3)Urinary protein excretion was consistantly increased during experimental period and amount of protein in 24 hours-urine(mean±SE) reached to maximum, 148.6±3.5mg/day which is 2.2 folds of preoperative levels at the end of experiment, 40 days after nephrectomy, for control. In KT2-962 treated group, increased urinary protein excretion was ingibit, although reached maximally to 104.3±6.7mg/day on 24 days after nephrectomy, corresponding 1.6 times of preoperative level which is about 70% of maximum in nontreated group, and thereafter decreased gradually to 78.9±6.8gm/day, corresponding 1.2 folds of initial, on 40 days after nephrectomy.
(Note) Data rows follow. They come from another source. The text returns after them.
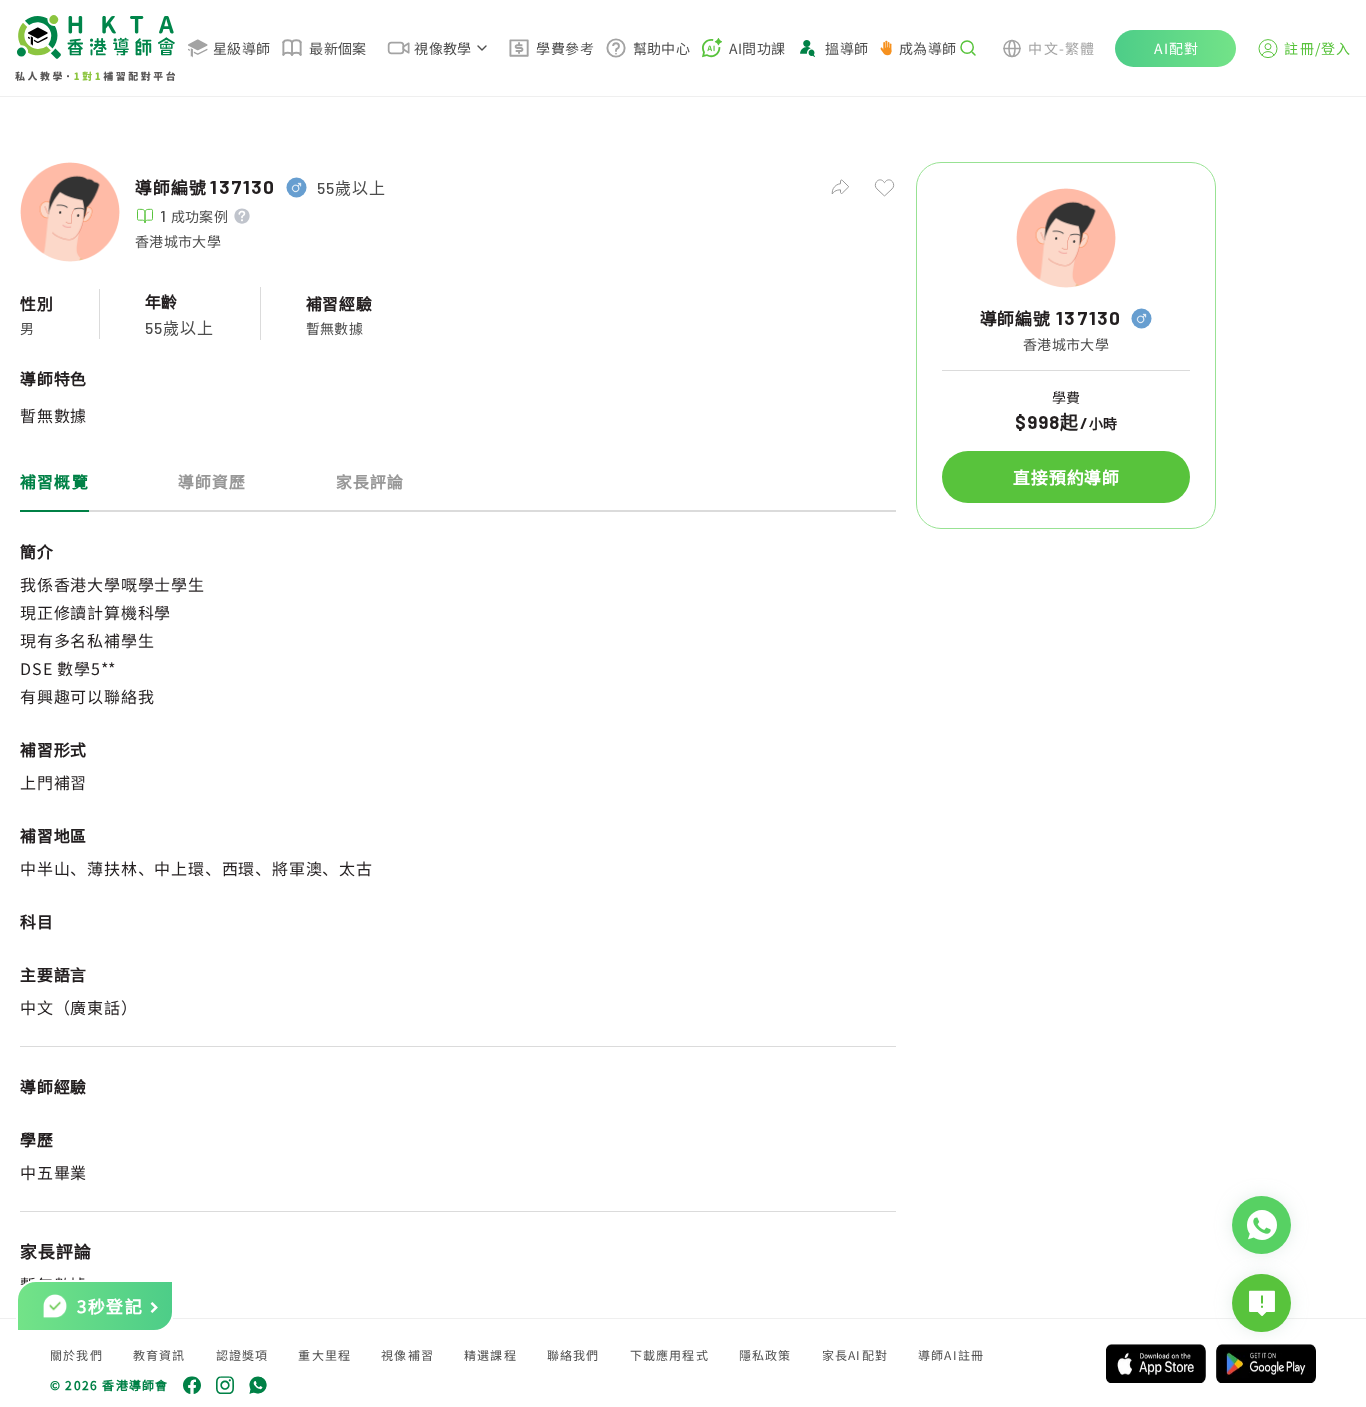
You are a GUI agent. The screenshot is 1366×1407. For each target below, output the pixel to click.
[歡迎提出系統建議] (1261, 1303)
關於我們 (76, 1354)
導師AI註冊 (951, 1354)
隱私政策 (765, 1354)
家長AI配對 (855, 1354)
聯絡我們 (573, 1354)
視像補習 (407, 1354)
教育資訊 (159, 1354)
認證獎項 (242, 1354)
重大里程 (324, 1354)
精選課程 (490, 1354)
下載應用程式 (669, 1354)
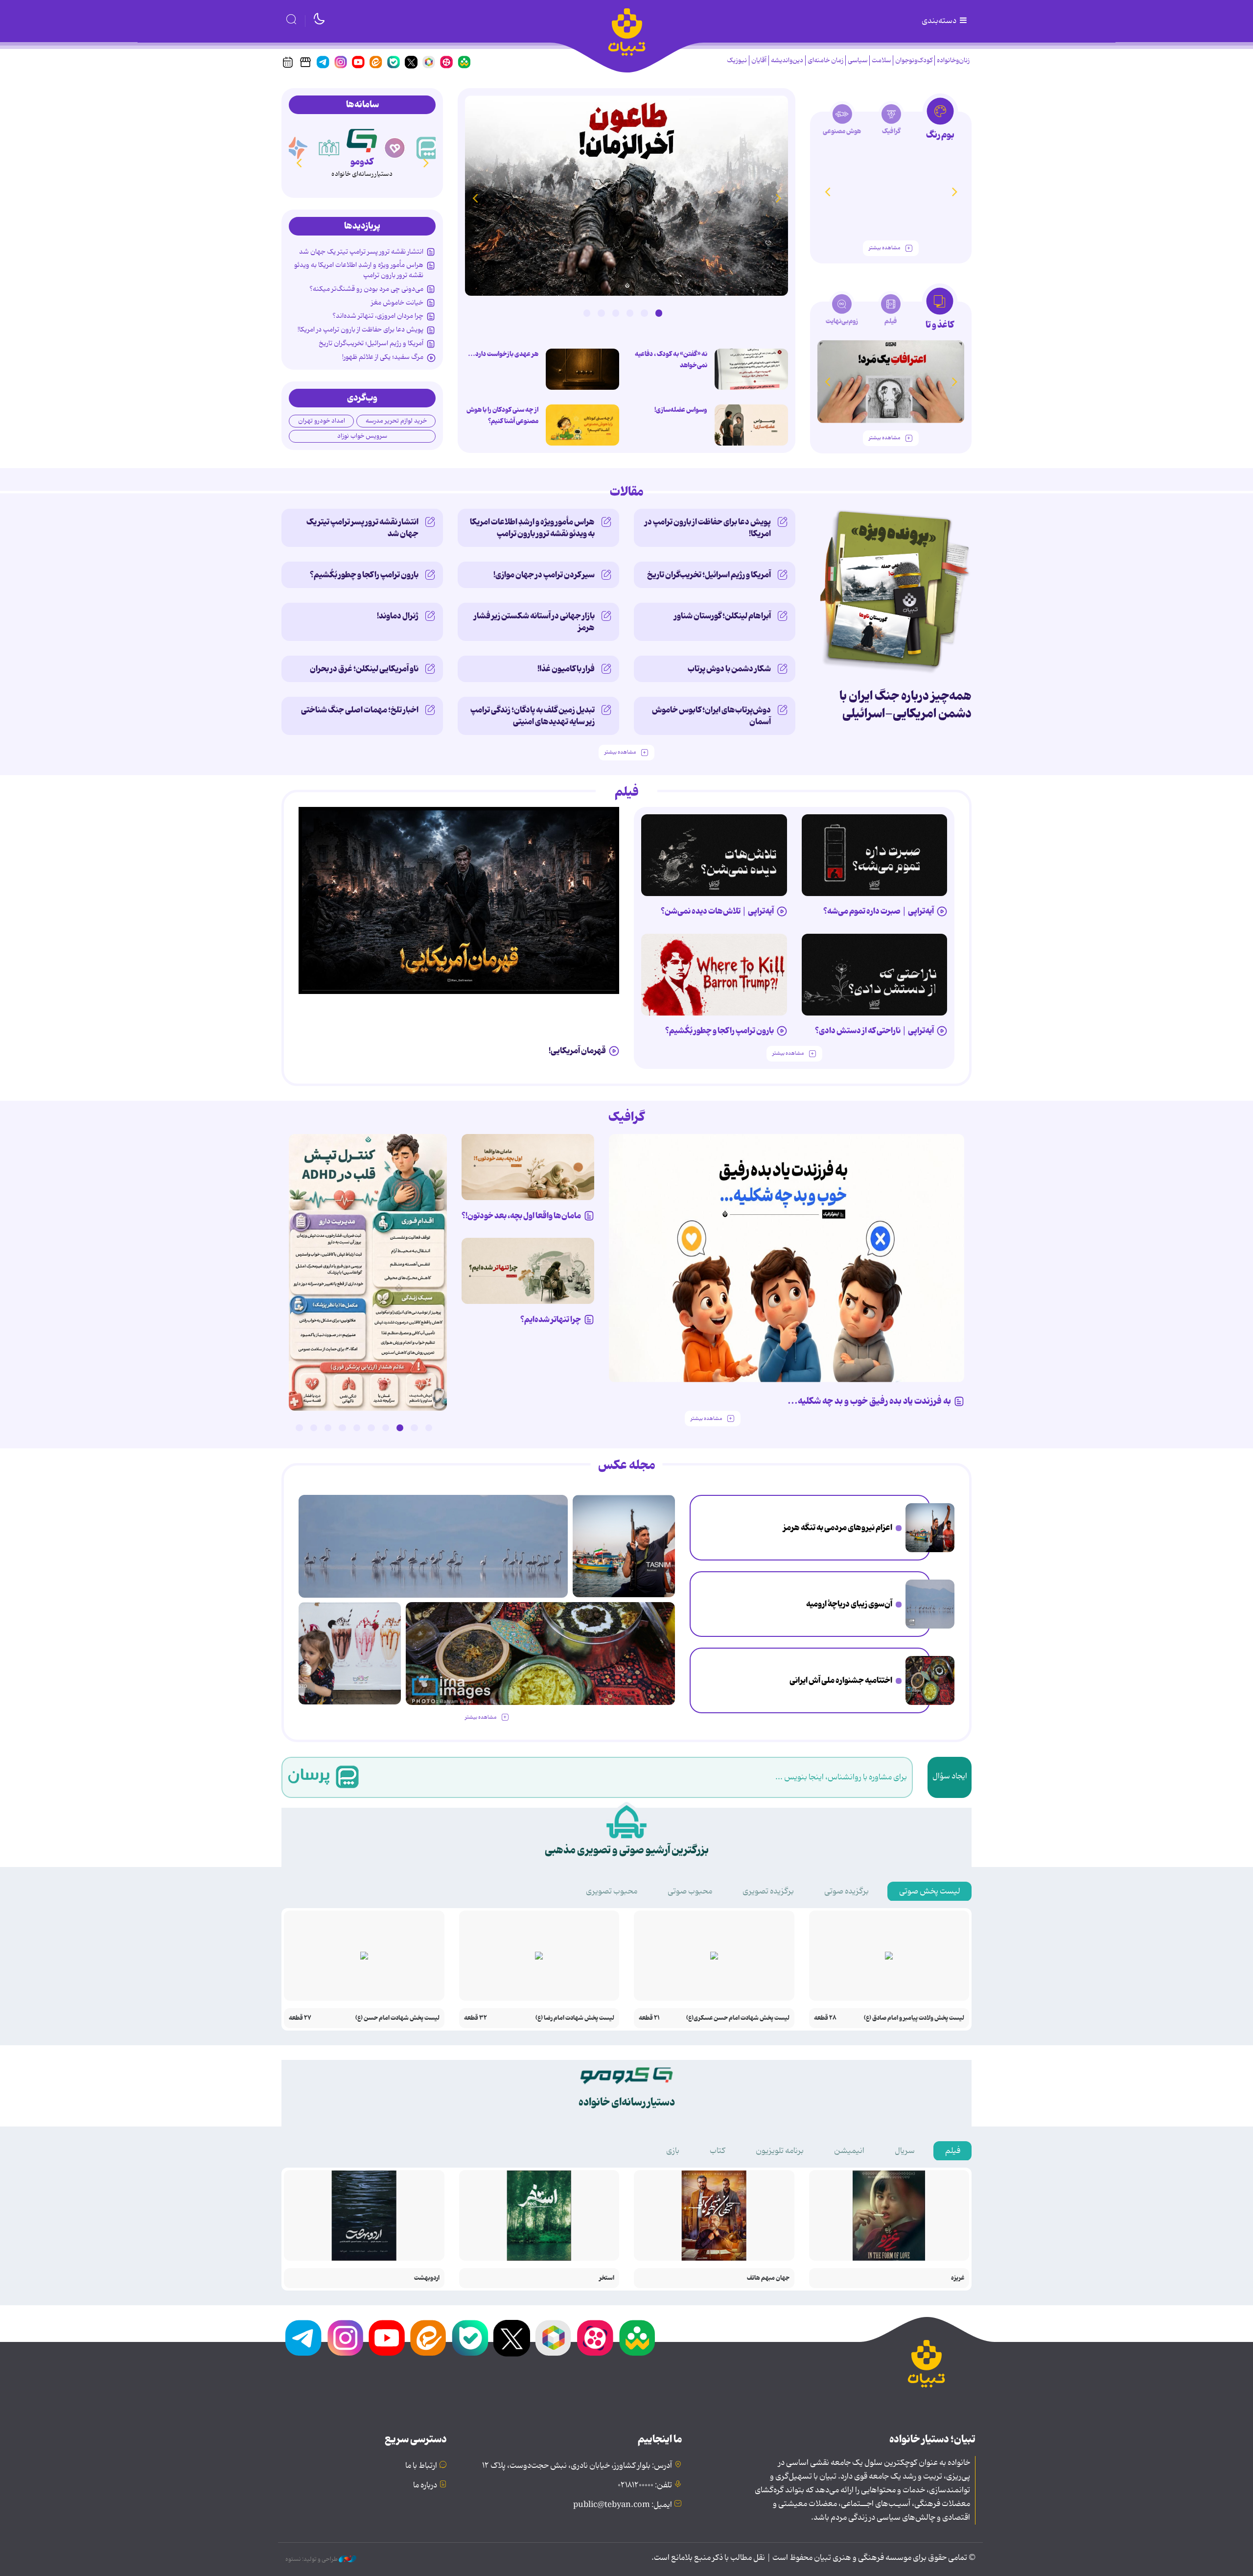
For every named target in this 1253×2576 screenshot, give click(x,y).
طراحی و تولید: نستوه (312, 2559)
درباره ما (425, 2485)
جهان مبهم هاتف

4)BUN were elevated to 4.2 times of preoperative levels on 40 days after nephrectomy for control, but to 2.1 times for KT2-962 treated group. The serum creatinine were increased to 2.4 times of preoperative levels on 40 days after nephrectomy for control, but to 2.1 times for KT2-962 treated group.
5)In electron microscopic findings of nontreated rat glomerulus, Pedicels of the podocytes are regularly distributed on the basal lamina. The basal lamina showed irregular electron dense central lines and isn't homogenous. The endothelial cell of capillary revelaed irregular fenestrated pores. The bowman's space is wide. In KT2-962 treated rat glomerulus, the fenestration of endothelial cell in capillary are clearly seen in normal state. Homogenous basal lamina and regularly arranged pedicels of podocyte with clear slit pores are well observed and intact endothelial c3ell and Bowman's space is normally observed.
Consequently, it is suggested that endogenous TXA₂may be a important role in proteinuria and a progressive renal failure resulting from partial nephrectomy in rats and chronic oral administration of KT2-962, TXA₂/PGH₂-receptor antagonist, in rat with remnant kidney is expected to ingibit proteinuria and progressive renal failure.